23439mal durch den Irchelpark. 
43040mal einfach planlos durchs Quartier. Manchmal auch nachts.
Meistens spaziere ich mit Begleitung - aber höchstens zu zweit. Zu mehrt macht das aktuell gar keinen Spass, wegen der Abstandsregel. Und dann kämen auf den Feldwegen wahrscheinlich noch mehr Scheuchgeräusche wie "Scchhhht-ssccchhhhhhhtttttt!!!!" und dazu so abschätziges Händewedeln von Personen, die dir auf den Feldwegen mit Schutzmaske und Handschuhen entgegenwandern. 

Eine andere beliebte Outdoor-Aktivität von mir ist das Einkaufen geworden. Früher Alltag und langweilig, ist es heute ein Happening mit Hochspannung. 
Wie lange ist die Schlange diesmal vor dem Alnatura? In welchem Laden muss ich mir einen Plastiksack als Handschuh überstülpen und in welchem nicht? Wo stinkt das Hand-Desinfektionsmittel mehr, im Coop oder im Migros? (Antwort: Im ALDI!!!!)
....
== Aufgabe ==
Führe den Textauszug über Spaziergänge und Einkäufe in Zeiten der Abstandsregel nach seinem letzten Satz fort.

== Bereitgestellte Daten ==
....
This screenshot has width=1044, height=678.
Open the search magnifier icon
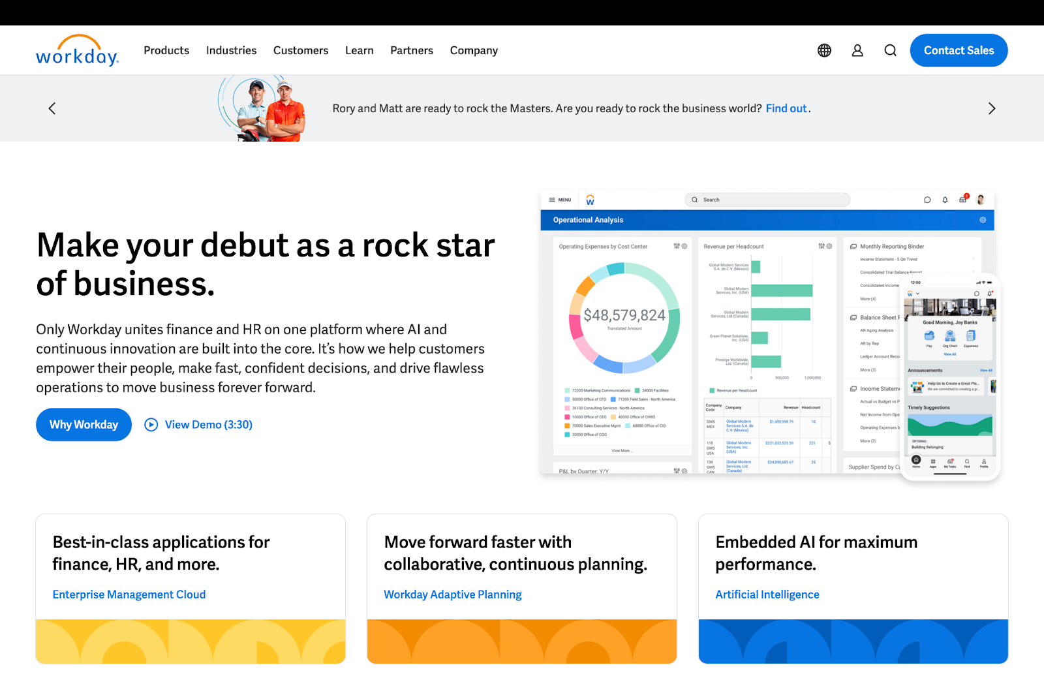tap(890, 51)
....
== Antwort ==
Und wieviele Leute in Schutzanzügen direkt aus Tschernobyl werde ich diesmal zwischen den Regalen antreffen?



Apropos Essen kaufen: Grillieren bei Freunden war ich in dieser Zeit auch schon. Auch hier natürlich konform der Anweisungen des Bundes: Kein Händeschütteln, kein Knutschen, keine Risikogruppen, keine Erkältungssymptome, nichts. 
Einmal waren wir übrigens zu sechst - komme ich jetzt ins Gefängnis?

Überhaupt ist es interessant, wie sich die sozialen Kontakte in der Corona-Krise gestalten: Nicht alle  Freundinnen und Freunde sind noch fürs Grillieren mit "Auswärtigen" zu haben. Einige wollen mich nicht mehr physisch treffen, weil ich genau das mache und deshalb potenziell verseucht sein könnte. Andere wollen nicht mit mir spazieren gehen, aber ein Besuch bei ihnen zu Hause fänden sie voll ok - ich glaube, hier ist nicht Corona, sondern die Faulheit schuld, für die der Virus eine willkommene Ausrede ist. Wieder andere machen trotzig Ferien mit dem Wohnmobil in den Bergen. Und wieder andere schliessen sich komplett in der Wohnung ein und warten auf den Weltuntergang.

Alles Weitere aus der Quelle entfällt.